## AIM OF THE TASK
Convert the lines of material below into a JSON list of strings, starting at the line that contains "Task: Click the chartist-CzrnxPRj.css" and ending at the line that contains "will pyautogui.click(x=102, y=36).". Use one string per line and leave out blank lines.

## LISTED RECORDS
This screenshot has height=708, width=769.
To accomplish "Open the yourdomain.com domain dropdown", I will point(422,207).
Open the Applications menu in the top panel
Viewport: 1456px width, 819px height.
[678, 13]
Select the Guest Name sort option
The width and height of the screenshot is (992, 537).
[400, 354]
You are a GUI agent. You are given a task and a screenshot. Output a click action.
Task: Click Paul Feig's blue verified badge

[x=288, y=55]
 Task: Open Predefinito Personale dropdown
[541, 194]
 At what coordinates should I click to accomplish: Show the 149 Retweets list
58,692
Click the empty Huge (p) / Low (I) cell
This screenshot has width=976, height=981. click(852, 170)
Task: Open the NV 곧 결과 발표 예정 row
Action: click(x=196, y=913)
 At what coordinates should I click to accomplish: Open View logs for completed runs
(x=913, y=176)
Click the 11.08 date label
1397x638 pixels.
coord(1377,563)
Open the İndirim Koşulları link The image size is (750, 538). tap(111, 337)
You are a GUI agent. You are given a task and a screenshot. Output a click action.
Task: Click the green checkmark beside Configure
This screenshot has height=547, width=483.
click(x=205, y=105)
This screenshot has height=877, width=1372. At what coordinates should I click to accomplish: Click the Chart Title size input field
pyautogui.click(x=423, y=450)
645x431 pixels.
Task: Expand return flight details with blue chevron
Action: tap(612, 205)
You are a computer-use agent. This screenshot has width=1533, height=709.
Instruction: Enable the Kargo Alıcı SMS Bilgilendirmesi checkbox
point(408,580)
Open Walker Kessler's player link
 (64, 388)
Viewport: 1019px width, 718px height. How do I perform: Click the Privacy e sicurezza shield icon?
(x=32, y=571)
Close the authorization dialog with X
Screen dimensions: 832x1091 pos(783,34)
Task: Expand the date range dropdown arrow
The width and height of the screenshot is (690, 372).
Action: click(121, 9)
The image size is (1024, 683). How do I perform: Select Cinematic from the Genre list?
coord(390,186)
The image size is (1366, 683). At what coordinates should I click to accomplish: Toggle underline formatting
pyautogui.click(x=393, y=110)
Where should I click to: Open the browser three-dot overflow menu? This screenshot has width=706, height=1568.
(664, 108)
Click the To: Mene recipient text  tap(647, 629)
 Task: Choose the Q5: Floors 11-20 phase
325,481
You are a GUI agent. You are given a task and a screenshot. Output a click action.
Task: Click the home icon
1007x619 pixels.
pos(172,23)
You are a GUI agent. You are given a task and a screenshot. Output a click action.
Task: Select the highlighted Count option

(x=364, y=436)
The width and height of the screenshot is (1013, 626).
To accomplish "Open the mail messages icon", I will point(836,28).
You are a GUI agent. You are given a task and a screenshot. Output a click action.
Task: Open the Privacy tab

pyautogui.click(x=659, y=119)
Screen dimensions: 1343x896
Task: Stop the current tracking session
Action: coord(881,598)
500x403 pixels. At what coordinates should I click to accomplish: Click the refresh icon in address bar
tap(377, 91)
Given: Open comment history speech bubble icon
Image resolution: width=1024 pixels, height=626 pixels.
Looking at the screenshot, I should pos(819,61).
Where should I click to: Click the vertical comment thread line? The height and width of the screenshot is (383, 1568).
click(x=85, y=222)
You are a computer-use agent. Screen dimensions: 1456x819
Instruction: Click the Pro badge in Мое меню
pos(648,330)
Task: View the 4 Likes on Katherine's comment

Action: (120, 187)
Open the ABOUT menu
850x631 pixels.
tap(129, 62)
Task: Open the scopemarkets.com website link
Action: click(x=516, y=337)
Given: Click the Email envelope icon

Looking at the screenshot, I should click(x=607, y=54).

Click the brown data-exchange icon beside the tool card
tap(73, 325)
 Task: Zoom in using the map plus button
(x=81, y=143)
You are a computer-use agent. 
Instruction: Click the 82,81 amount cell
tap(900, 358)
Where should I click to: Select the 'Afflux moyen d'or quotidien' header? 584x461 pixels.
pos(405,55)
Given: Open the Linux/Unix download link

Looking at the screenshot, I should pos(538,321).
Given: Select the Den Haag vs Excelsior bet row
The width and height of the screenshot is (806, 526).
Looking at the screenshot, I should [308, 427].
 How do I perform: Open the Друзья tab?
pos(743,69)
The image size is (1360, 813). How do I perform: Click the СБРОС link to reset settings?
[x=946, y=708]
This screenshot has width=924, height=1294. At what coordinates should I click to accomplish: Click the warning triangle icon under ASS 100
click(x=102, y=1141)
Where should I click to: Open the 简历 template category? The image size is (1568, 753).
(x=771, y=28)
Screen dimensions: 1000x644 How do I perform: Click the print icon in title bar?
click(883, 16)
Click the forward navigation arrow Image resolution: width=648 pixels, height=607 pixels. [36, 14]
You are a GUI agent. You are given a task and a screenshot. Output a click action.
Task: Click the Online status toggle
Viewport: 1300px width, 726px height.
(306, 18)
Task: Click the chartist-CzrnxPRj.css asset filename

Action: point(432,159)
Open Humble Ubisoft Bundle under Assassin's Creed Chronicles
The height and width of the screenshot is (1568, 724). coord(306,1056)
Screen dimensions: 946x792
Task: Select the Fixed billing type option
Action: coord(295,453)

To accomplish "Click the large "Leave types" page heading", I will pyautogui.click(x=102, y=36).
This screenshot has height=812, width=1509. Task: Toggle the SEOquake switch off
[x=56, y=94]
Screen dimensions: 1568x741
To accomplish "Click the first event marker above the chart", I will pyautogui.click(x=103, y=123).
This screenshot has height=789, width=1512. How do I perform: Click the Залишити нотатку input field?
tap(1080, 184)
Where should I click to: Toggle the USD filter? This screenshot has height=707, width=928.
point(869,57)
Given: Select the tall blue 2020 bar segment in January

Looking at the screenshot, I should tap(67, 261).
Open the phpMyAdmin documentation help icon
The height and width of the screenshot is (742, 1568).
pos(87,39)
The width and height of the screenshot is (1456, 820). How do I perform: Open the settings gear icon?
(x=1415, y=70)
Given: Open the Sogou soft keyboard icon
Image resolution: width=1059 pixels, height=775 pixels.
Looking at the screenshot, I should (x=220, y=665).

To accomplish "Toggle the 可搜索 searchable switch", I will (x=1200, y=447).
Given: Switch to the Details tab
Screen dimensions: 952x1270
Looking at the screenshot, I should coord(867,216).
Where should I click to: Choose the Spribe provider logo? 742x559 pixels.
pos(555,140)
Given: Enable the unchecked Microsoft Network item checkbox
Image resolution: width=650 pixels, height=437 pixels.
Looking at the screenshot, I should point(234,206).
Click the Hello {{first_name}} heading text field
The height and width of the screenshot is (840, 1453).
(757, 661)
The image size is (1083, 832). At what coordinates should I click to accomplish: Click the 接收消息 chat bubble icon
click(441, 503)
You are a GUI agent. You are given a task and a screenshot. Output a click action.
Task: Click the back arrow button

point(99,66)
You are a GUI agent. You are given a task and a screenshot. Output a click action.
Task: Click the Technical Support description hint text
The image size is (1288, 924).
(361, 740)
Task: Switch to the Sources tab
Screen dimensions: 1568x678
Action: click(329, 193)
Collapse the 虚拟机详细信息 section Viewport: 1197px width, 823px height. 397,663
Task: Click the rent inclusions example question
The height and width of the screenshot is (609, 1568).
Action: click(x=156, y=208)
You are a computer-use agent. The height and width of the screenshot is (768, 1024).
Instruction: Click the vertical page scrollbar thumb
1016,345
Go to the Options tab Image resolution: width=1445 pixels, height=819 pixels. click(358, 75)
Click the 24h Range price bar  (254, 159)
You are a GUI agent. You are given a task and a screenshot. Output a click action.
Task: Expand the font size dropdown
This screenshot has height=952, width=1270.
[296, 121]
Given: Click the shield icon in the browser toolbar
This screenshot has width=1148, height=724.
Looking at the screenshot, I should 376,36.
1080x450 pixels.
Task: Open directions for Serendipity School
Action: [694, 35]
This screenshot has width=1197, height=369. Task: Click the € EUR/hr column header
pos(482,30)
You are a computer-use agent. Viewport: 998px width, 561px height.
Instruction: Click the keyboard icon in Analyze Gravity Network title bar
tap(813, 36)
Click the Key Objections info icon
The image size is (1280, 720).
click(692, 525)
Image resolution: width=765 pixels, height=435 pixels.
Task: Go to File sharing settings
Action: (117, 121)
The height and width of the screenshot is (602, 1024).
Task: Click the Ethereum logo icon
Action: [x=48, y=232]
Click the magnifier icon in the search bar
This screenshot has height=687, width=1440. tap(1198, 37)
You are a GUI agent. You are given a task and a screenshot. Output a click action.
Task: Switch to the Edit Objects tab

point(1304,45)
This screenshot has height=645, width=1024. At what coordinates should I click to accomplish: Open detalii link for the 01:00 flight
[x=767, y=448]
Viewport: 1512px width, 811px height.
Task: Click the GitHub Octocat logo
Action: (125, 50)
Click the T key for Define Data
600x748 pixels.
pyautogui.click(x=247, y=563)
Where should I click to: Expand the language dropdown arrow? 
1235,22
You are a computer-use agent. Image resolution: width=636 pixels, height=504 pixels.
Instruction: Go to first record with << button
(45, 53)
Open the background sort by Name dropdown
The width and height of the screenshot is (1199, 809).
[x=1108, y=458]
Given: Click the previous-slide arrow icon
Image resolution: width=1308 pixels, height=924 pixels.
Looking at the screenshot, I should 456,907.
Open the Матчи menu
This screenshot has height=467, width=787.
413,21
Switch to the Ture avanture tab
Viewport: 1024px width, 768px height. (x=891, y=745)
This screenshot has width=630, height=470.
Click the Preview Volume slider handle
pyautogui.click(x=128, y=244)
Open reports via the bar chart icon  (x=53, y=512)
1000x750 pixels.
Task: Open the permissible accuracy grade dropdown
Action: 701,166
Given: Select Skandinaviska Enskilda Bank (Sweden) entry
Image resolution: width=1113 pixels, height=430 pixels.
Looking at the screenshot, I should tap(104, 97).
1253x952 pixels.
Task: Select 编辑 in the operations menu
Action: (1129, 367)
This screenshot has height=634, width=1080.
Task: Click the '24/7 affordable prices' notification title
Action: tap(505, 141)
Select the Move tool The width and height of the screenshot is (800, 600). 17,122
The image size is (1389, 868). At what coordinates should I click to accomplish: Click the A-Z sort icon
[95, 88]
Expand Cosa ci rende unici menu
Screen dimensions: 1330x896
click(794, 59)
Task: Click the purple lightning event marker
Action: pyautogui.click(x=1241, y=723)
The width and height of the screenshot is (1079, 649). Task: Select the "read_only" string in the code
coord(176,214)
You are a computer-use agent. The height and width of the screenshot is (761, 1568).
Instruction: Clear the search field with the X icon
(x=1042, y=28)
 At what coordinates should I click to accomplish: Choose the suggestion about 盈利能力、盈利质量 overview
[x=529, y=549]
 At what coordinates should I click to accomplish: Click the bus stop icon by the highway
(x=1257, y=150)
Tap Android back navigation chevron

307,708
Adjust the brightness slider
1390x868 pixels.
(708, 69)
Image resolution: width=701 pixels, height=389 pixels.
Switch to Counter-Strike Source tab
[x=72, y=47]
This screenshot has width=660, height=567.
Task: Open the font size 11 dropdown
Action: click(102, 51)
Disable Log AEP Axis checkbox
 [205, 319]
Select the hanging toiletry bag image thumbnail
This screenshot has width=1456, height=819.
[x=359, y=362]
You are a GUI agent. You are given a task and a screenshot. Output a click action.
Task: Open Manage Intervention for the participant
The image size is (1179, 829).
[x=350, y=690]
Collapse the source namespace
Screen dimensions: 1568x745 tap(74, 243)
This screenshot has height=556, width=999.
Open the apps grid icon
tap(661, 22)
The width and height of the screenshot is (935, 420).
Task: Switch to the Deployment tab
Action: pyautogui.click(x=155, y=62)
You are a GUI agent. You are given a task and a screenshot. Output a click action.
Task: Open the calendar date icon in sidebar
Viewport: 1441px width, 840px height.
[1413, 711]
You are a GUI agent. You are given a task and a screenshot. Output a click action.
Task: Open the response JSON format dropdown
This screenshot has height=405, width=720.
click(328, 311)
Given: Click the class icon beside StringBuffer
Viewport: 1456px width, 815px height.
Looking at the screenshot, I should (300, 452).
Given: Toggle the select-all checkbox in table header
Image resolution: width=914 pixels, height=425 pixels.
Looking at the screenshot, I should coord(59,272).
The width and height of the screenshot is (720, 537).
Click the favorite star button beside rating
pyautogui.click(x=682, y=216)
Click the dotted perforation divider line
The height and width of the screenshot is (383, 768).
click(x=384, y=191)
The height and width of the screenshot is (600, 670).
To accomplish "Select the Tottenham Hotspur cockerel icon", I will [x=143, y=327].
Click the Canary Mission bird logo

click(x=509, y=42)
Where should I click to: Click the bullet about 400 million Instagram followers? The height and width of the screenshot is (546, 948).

## CORRECT OUTPUT
[
  "Task: Click the chartist-CzrnxPRj.css asset filename",
  "Action: point(432,159)",
  "Open Humble Ubisoft Bundle under Assassin's Creed Chronicles",
  "The height and width of the screenshot is (1568, 724). coord(306,1056)",
  "Screen dimensions: 946x792",
  "Task: Select the Fixed billing type option",
  "Action: coord(295,453)",
  "To accomplish \"Click the large \"Leave types\" page heading\", I will pyautogui.click(x=102, y=36)."
]